↓

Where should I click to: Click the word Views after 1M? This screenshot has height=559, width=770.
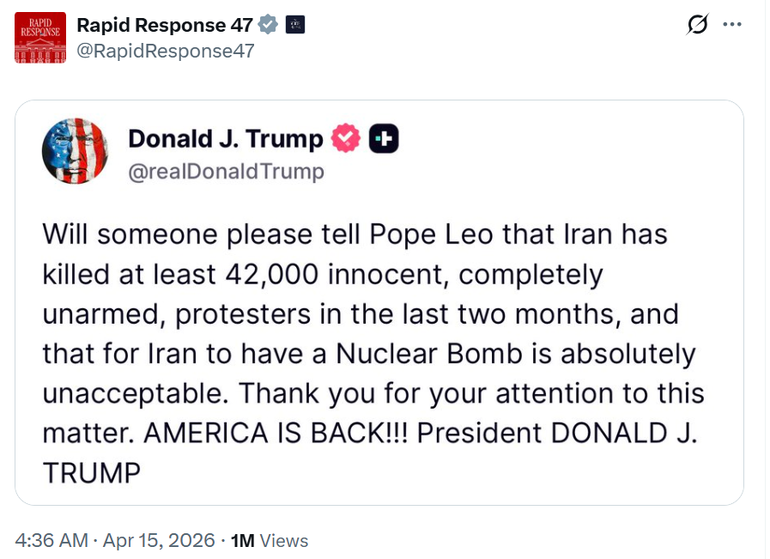[283, 540]
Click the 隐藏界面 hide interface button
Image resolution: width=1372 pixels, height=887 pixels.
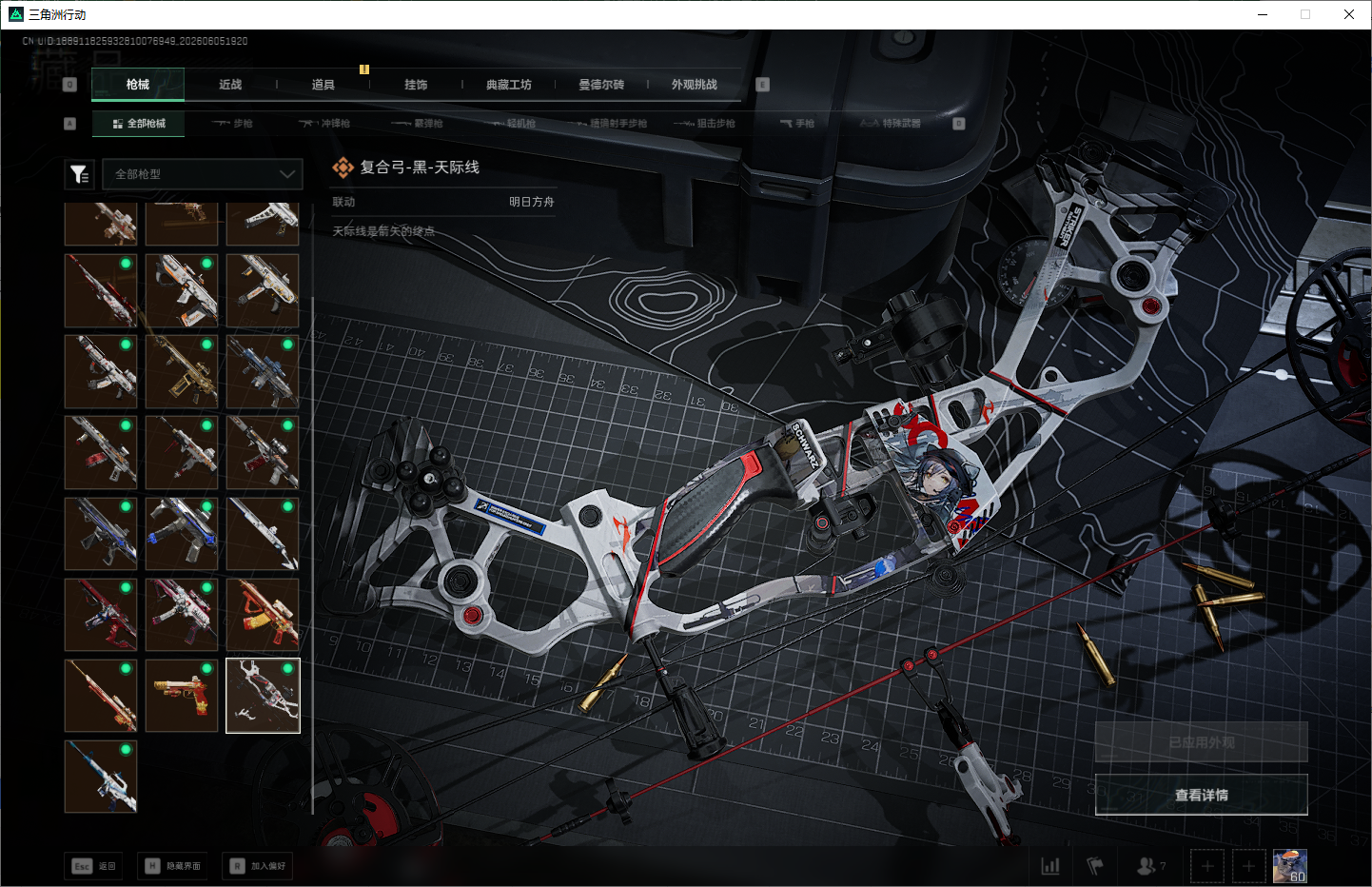pyautogui.click(x=172, y=866)
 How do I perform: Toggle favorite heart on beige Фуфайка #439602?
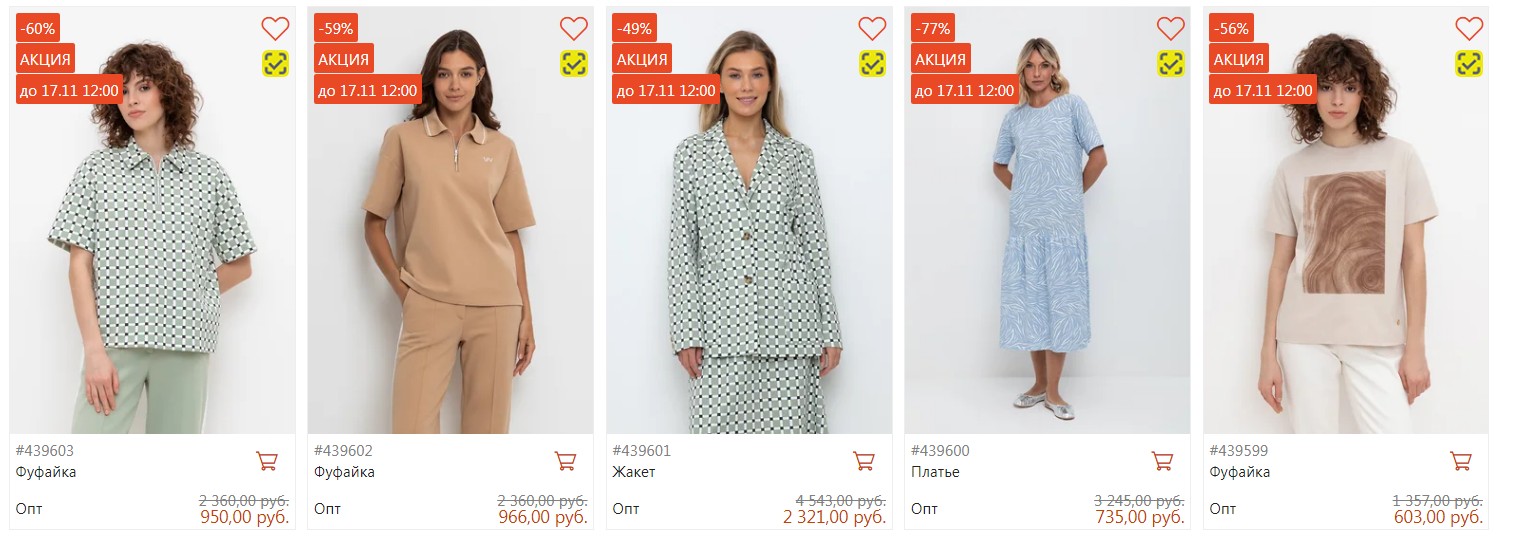click(x=573, y=28)
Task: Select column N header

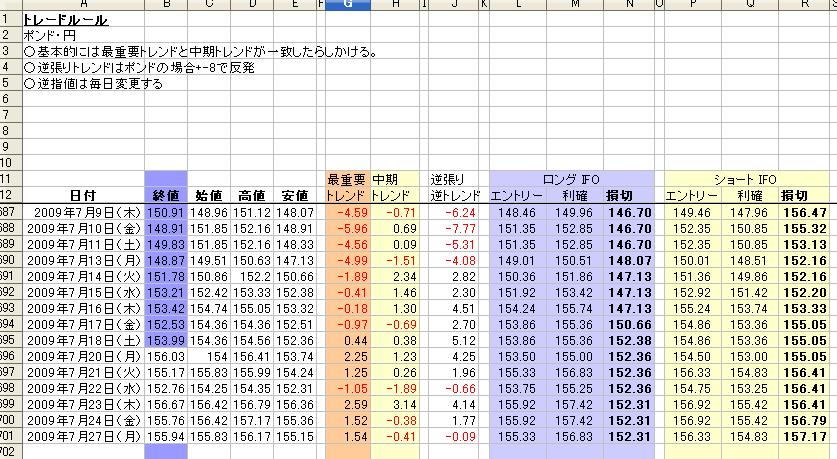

↑

## [Exercise brief]
Would you write out each entry word for word and omit the images?

## [Your response]
Where should I click to: Click the word Views after 1M? This screenshot has height=559, width=770.
[283, 540]
Click the 隐藏界面 hide interface button
Image resolution: width=1372 pixels, height=887 pixels.
pyautogui.click(x=172, y=866)
 How do I perform: Toggle favorite heart on beige Фуфайка #439602?
click(x=573, y=28)
Task: Select column N header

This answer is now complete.